Labour leader Sir Keir Starmer said the UK had lost an “extraordinary public servant”, adding he would be remembered most of all for his most “extraordinary commitment and devotion to the Queen”.https://emp.bbc.com/emp/SMPj/2.40.2/iframe.htmlmedia captionPrince Philip: Officer, husband, father
Justin Welby, the Archbishop of Canterbury, said: “He consistently put the interests of others ahead of his own and, in so doing, provided an outstanding example of Christian service.”
The archbishop added: “As we recover and rebuild after the terrible trial of the coronavirus pandemic, we will need fortitude and a deep sense of commitment to serving others.”
The prince married Princess Elizabeth in 1947, five years before she became Queen, and was the longest-serving royal consort in British history.

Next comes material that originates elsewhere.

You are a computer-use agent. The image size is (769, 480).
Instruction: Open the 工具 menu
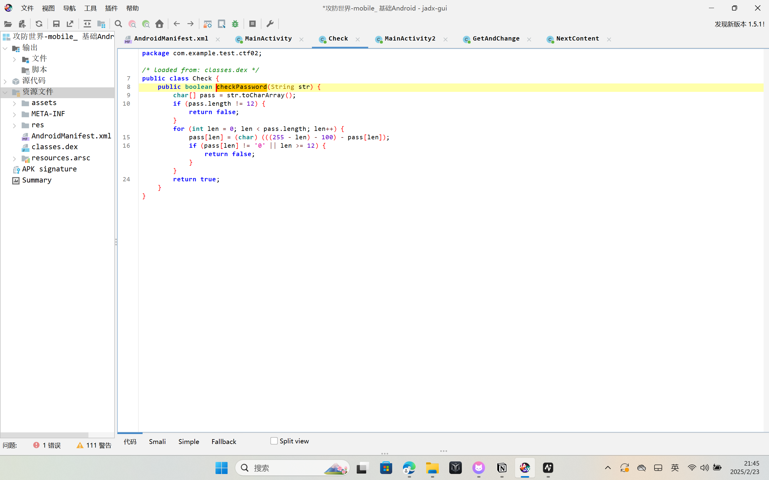click(x=90, y=8)
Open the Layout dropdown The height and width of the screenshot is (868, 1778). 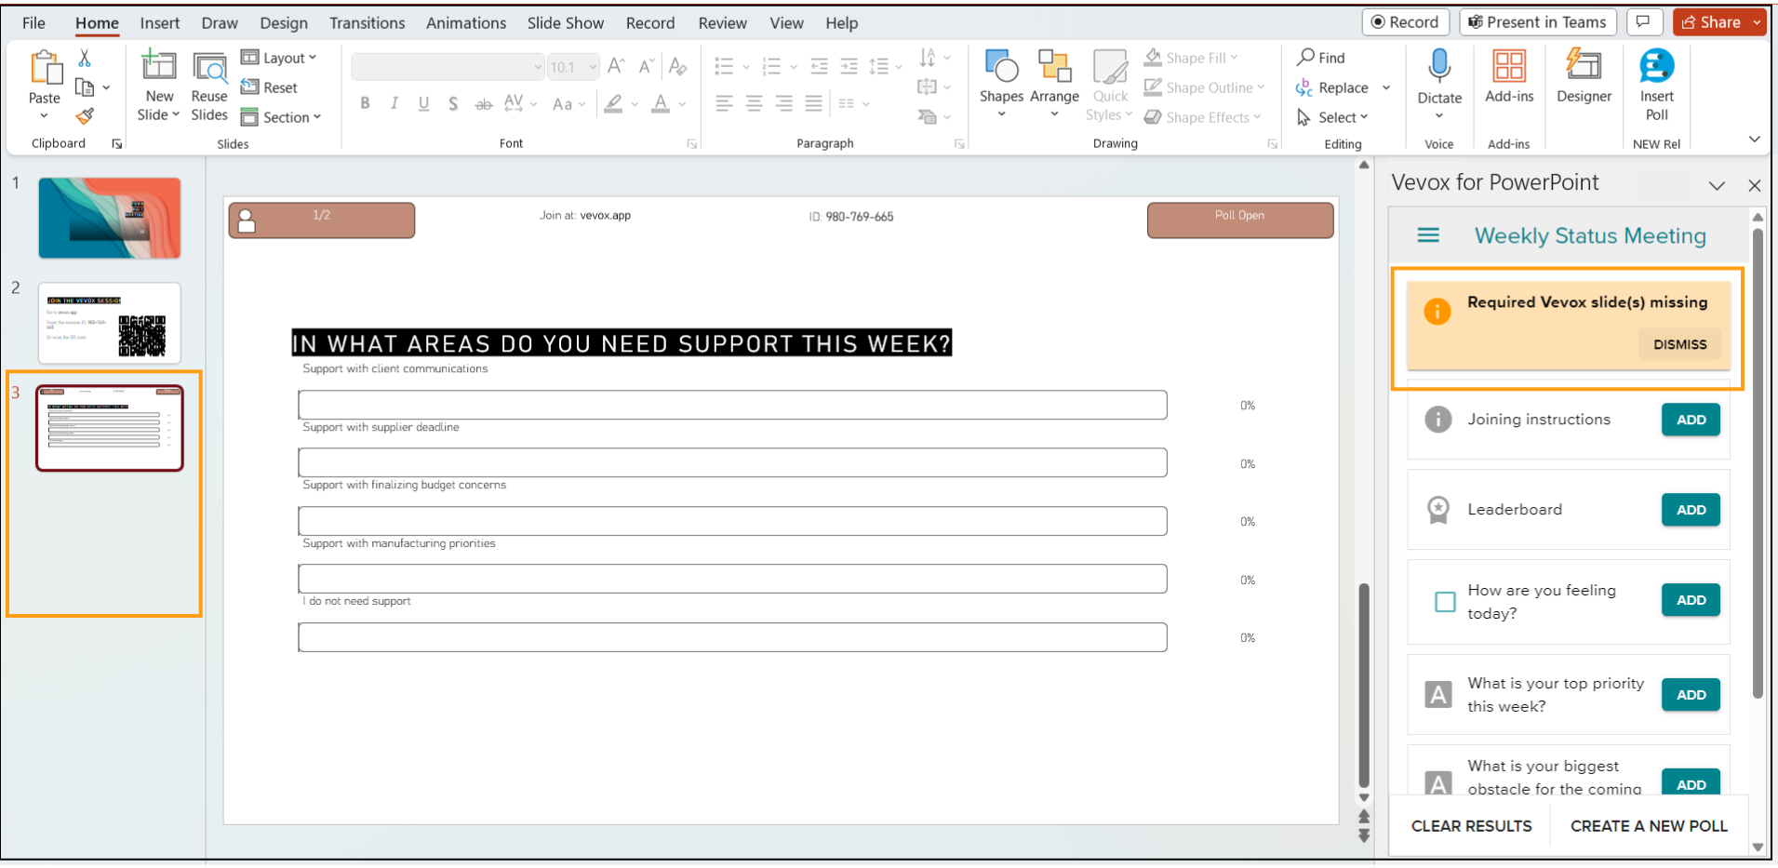tap(279, 57)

In March, the Duke of Edinburgh left King Edward VII’s hospital in central London after a month-long stay for treatment.
He underwent a procedure for a pre-existing heart condition at another London hospital – St Bartholomew’s.
Prince Philip and the Queen had four children, eight grandchildren and 10 great-grandchildren.
Their first son, the Prince of Wales, Prince Charles, was born in 1948, followed by his sister, the Princess Royal, Princess Anne, in 1950, the Duke of York, Prince Andrew, in 1960 and the Earl of Wessex, Prince Edward, in 1964.
Prince Philip was born on the Greek island of Corfu on 10 June 1921.
His father was Prince Andrew of Greece and Denmark, a younger son of King George I of the Hellenes.
His mother, Princess Alice, was a daughter of Prince Louis of Battenberg and a great-granddaughter of Queen Victoria.